Der Einzug der zigarrerauchenden Lümmel allein war eine Inszenierung. Maxe füllig, Moritz eher langgesträhnt und dünn im Haar, dazu eine schön schräge Kapelle mit Zugposaune (Jörg Huke), Gitarre (Sebastian Tyroller) und Hannes Zerbe, dessen mit Totenköpfen geziertes Klavier auf der Vorbühne stand.
Die Hauptbühne oben mit einem Vorhang mitten im Raum, rechterhand ein Schlot von einer Esse, damit es ordentlich qualmt und zischt, wenn es darum geht, der armen Witwe Bolte das gemeuchelte Federvieh vom Herd wegzustehlen oder des Lehrers schießgepulverte Pfeife zu entzünden. So böse Buben sah Beelitz wahrscheinlich noch nie: Johannes Achtelik als Max und Hans-Joachim Frank als Moritz waren die Bosheit samt Häme und Tücke persönlich, Wilhelm Busch, dessen Bubengeschichten 1865 erschienen, hätte das sicher gefreut.

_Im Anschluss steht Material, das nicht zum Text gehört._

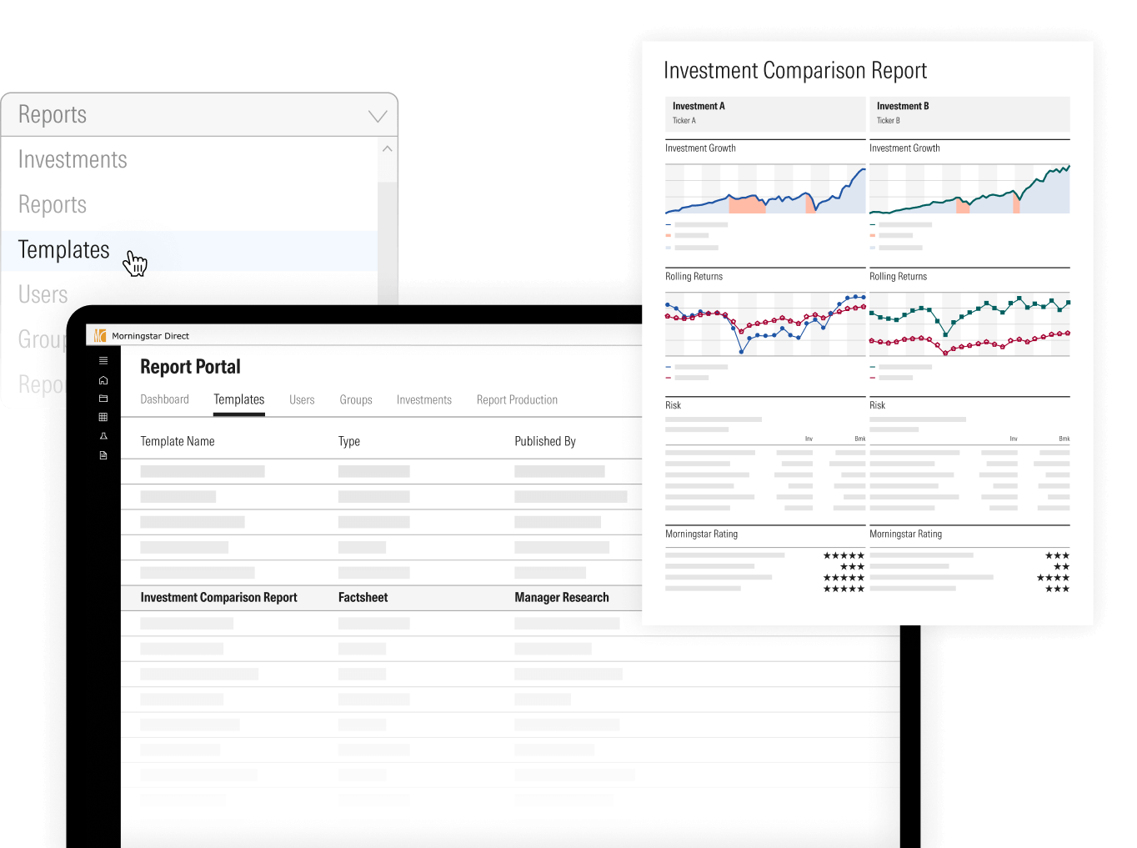1137x848 pixels.
Task: Open the folder icon in the sidebar
Action: pyautogui.click(x=103, y=399)
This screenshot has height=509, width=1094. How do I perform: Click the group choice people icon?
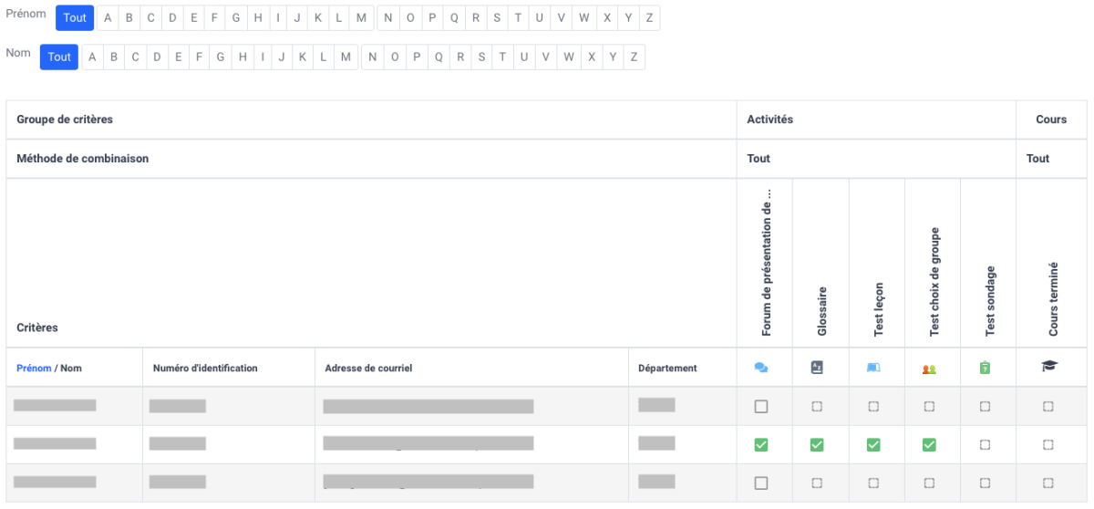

Sieben Streiche standen unter der Regie von Hans-Joachim Frank beim Sommertheater in Beelitz. Neben der Witwe waren bekanntlich auch Meister Böck, der Schneider, Lehrer Lempel, Onkel Fritz mit der Zipfelmütz und andere ehrbare Leute Opfer der kriminellen Kerls. Sie alle wurden von dem verwandlungsfreudigen Bernhard Geffke mit viel Lust und Laune gespielt. Das im Flair sehr lotterbubige Orchester spielte, was das Zeug hielt, der Gitarrist brillierte außerdem sogar als Spitz und in anderen Nebenrollen. Obwohl Wilhelm Busch den Menschen für einen „ledernen Sack voller Kniffe und Pfiffe“, das Lachen für den „Ausdruck relativer Behaglichkeit“ hielt, war das zahlreich erschienene Publikum restlos begeistert. Das Böse auf der Bühne kommt ja – ritzeratze, voller Tücke – bekanntlich immer gut an!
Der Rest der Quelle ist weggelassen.